-- Data for the task --
-- Begin --

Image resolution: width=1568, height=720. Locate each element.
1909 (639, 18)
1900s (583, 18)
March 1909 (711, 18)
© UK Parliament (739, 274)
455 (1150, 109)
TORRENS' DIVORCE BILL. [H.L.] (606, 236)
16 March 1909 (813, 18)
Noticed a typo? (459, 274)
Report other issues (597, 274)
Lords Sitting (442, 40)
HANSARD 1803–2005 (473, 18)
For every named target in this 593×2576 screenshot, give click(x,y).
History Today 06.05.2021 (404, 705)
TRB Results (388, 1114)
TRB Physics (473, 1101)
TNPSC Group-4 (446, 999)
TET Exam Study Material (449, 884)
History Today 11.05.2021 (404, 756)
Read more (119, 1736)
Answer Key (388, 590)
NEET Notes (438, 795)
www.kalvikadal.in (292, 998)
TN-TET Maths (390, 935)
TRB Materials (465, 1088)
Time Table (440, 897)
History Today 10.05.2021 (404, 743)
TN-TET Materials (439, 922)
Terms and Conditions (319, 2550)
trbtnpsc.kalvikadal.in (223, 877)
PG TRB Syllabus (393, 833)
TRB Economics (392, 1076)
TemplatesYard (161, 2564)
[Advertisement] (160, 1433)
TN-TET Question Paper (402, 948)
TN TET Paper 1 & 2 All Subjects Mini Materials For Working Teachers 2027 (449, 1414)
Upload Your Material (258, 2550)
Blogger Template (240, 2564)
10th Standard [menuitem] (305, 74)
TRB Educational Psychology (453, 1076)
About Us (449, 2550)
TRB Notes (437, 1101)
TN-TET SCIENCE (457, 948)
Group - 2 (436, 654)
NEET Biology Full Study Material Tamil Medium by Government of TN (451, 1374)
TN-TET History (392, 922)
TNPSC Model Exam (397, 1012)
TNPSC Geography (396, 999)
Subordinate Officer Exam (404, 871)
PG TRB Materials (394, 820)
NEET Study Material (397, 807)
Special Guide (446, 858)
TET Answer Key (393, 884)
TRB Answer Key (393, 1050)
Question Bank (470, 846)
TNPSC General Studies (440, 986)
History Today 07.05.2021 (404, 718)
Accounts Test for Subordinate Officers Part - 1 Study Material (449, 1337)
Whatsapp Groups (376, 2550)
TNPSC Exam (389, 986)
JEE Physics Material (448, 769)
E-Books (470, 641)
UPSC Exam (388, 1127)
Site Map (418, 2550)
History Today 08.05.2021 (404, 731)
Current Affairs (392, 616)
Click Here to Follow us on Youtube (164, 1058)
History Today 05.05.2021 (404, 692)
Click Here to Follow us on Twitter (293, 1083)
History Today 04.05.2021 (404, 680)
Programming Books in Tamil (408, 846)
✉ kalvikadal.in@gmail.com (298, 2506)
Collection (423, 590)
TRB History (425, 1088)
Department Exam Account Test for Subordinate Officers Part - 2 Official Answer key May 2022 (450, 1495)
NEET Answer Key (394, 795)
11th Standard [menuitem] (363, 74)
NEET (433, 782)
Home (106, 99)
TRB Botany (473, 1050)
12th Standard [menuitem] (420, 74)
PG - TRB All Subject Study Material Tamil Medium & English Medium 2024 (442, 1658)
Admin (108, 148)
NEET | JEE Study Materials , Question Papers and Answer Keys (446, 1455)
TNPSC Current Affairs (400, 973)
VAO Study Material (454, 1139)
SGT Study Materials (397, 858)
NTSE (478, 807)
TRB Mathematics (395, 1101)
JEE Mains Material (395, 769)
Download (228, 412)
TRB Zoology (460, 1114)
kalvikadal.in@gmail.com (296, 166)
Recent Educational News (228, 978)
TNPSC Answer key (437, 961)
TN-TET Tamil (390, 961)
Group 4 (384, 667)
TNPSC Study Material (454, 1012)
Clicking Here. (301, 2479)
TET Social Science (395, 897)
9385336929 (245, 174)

-- End --

-- Stated task --
Reproduce all of the material above word for word, keeping every line and character unchanged.

-- Solved exercise --
Image resolution: width=1568, height=720. Locate each element.
1909 (639, 18)
1900s (583, 18)
March 1909 (711, 18)
© UK Parliament (739, 274)
455 (1150, 109)
TORRENS' DIVORCE BILL. [H.L.] (606, 236)
16 March 1909 (813, 18)
Noticed a typo? (459, 274)
Report other issues (597, 274)
Lords Sitting (442, 40)
HANSARD 1803–2005 (473, 18)
For every named target in this 593×2576 screenshot, give click(x,y).
History Today 06.05.2021 (404, 705)
TRB Results (388, 1114)
TRB Physics (473, 1101)
TNPSC Group-4 (446, 999)
TET Exam Study Material (449, 884)
History Today 11.05.2021 (404, 756)
Read more (119, 1736)
Answer Key (388, 590)
NEET Notes (438, 795)
www.kalvikadal.in (292, 998)
TN-TET Maths (390, 935)
TRB Materials (465, 1088)
Time Table (440, 897)
History Today 10.05.2021 (404, 743)
TN-TET Materials (439, 922)
Terms and Conditions (319, 2550)
trbtnpsc.kalvikadal.in (223, 877)
PG TRB Syllabus (393, 833)
TRB Economics (392, 1076)
TemplatesYard (161, 2564)
[Advertisement] (160, 1433)
TN-TET Question Paper (402, 948)
TN TET Paper 1 & 2 All Subjects Mini Materials For Working Teachers 2027 (449, 1414)
Upload Your Material (258, 2550)
Blogger Template (240, 2564)
10th Standard [menuitem] (305, 74)
TRB Educational Psychology (453, 1076)
About Us (449, 2550)
TRB Notes (437, 1101)
TN-TET SCIENCE (457, 948)
Group - 2 (436, 654)
NEET Biology Full Study Material Tamil Medium by Government of TN (451, 1374)
TN-TET History (392, 922)
TNPSC Model Exam (397, 1012)
TNPSC Geography (396, 999)
Subordinate Officer Exam (404, 871)
PG TRB Materials (394, 820)
NEET Study Material (397, 807)
Special Guide (446, 858)
TET Answer Key (393, 884)
TRB Answer Key (393, 1050)
Question Bank (470, 846)
TNPSC General Studies (440, 986)
History Today 07.05.2021 (404, 718)
Accounts Test for Subordinate Officers Part - 1 Study Material (449, 1337)
Whatsapp Groups (376, 2550)
TNPSC Exam (389, 986)
JEE Physics Material (448, 769)
E-Books (470, 641)
UPSC Exam (388, 1127)
Site Map (418, 2550)
History Today 08.05.2021 (404, 731)
Current Affairs (392, 616)
Click Here to Follow us on Youtube (164, 1058)
History Today 05.05.2021 (404, 692)
Click Here to Follow us on Twitter (293, 1083)
History Today 04.05.2021 (404, 680)
Programming Books in Tamil (408, 846)
✉ kalvikadal.in@gmail.com (298, 2506)
Collection (423, 590)
TRB History (425, 1088)
Department Exam Account Test for Subordinate Officers Part - 2 Official Answer key May 2022 (450, 1495)
NEET Answer Key (394, 795)
11th Standard [menuitem] (363, 74)
NEET (433, 782)
Home (106, 99)
TRB Botany (473, 1050)
12th Standard [menuitem] (420, 74)
PG - TRB All Subject Study Material Tamil Medium & English Medium 2024 (442, 1658)
Admin (108, 148)
NEET | JEE Study Materials , Question Papers and Answer Keys (446, 1455)
TNPSC Current Affairs (400, 973)
VAO Study Material (454, 1139)
SGT Study Materials (397, 858)
NTSE (478, 807)
TRB Mathematics (395, 1101)
JEE Mains Material (395, 769)
Download (228, 412)
TRB Zoology (460, 1114)
kalvikadal.in@gmail.com (296, 166)
Recent Educational News (228, 978)
TNPSC Answer key (437, 961)
TN-TET Tamil (390, 961)
Group 4 (384, 667)
TNPSC Study Material (454, 1012)
Clicking Here. (301, 2479)
TET Social Science (395, 897)
9385336929 (245, 174)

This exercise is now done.